IKEA Retail (Ingka Group)
IKEA-MT: the challenges, successes, and pitfalls
Here at IKEA, we have a massive need for translation of content designed to reach both external and internal consumers globally: websites, portals, brochures, packaging, and in-store signs to name but a few. We’ve worked hard to maintain a unique IKEA tone-of-voice in all communications — a polite, inclusive voice with a twist of humour that customers immediately recognise. So, when it comes to translating our ever-growing content into 43 languages, we’re faced with a problem: we want to use the latest neural machine translation(NMT) technologies in order to keep up with demand, but we don’t want our special voice to get lost in the mix of all-encompassing models that everyone is using.

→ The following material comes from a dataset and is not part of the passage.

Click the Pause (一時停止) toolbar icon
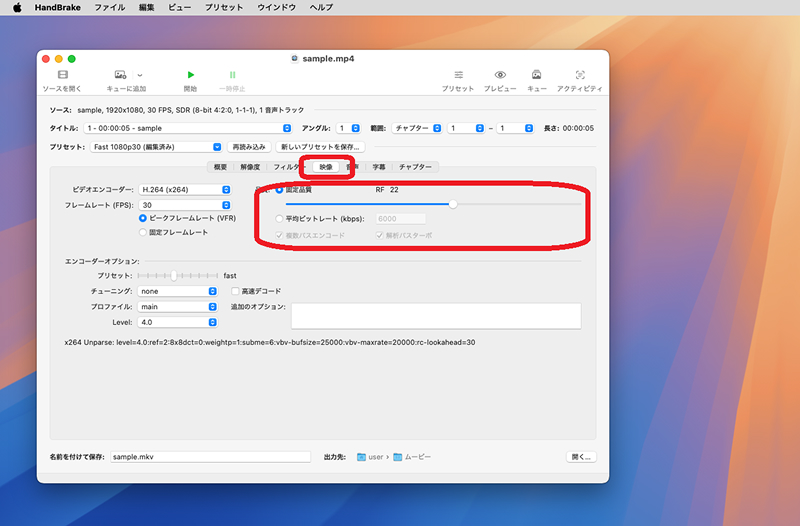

We decided to explore the MT landscape, beyond the major players, to see whether we could use some basic building blocks and then incrementally construct neural network models that better served our needs. And so, IKEA-MT was born — a set of NMT models trained mainly on IKEA texts gathered from years of high-quality human translation content.
In this talk, we describe the early developmental stages of IKEA-MT: the challenges, successes, and pitfalls that we encountered in creating a new technology and then introducing it into our translation ecosystem. The responsible team manager, Johan Sporre, and the lead engineer, Brona Nilsson, will both give their perspectives on the journey so far and speculate on what the situation will look like in the future.
Systems Engineer, Global Language Services at Ingka Group. Using machine learning to connect people.
Currently, she is training and deploying neural machine translation models to help serve the voracious demand for translation within Ingka group and Inter IKEA.
In the past, she worked for 15 years in speech & language technology companies including Nuance Communications, SVOX, and Lernout & Hauspie. She holds a Ph.D. in AI from Trinity College Dublin.